In "A Psalm of Life" Longfellow is telling his readers that life is not something which should be wasted, instead he suggests optimism and a philosophy of joyousness. He suggests that life is here to live for today and not to wait for death. He says that it isn't what is afterlife which is precious, but it is how we get there. We should better ourselves. He goes on to say that even the most brave person is afraid of death, even though sometimes we do not wish to go on living. However, we must. We must go on and be strong. We must live on and not be held captive of the past.

This poem consists of the rhyme scheme ABAB and uses it throughout the poem's entirety. It consists of nine stanzas with four lines each.

Poem

A Psalm of Life
By 

WHAT THE HEART OF THE YOUNG MAN SAID TO THE PSALMIST.

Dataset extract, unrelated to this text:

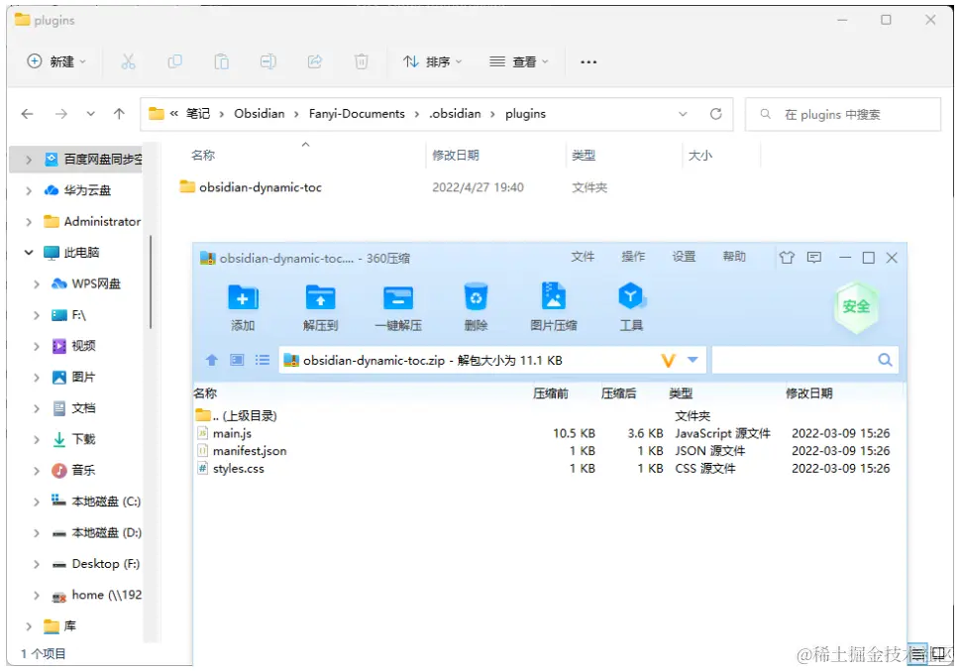Click the Copy icon in Explorer toolbar
This screenshot has height=671, width=961.
(174, 61)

Tell me not, in mournful numbers,
Life is but an empty dream!
For the soul is dead that slumbers,
And things are not what they seem.

Life is real!  Life is earnest!
And the grave is not its goal;
Dust thou art, to dust returnest,
Was not spoken of the soul.

Not enjoyment, and not sorrow,
Is our destined end or way;
But to act, that each to-morrow
Find us farther than to-day.

Art is long, and Time is fleeting,
And our hearts, though stout and brave,
Still, like muffled drums, are beating
Funeral marches to the grave.

In the world's broad field of battle,
In the bivouac of Life,
Be not like dumb, driven cattle!
Be a hero in the strife!

Trust no Future, howe'er pleasant!
Let the dead Past bury its dead!
Act,--act in the living Present!
Heart within, and God o'erhead!

Lives of great men all remind us
We can make our lives sublime,
And, departing, leave behind us
Footprints on the sands of time;--

Footprints, that perhaps another,
Sailing o'er life's solemn main,
A forlorn and shipwrecked brother,
Seeing, shall take heart again.

Let us, then, be up and doing,
With a heart for any fate;
Still achieving, still pursuing,
Learn to labor and to wait.

Published in Voices of the Night in 1839.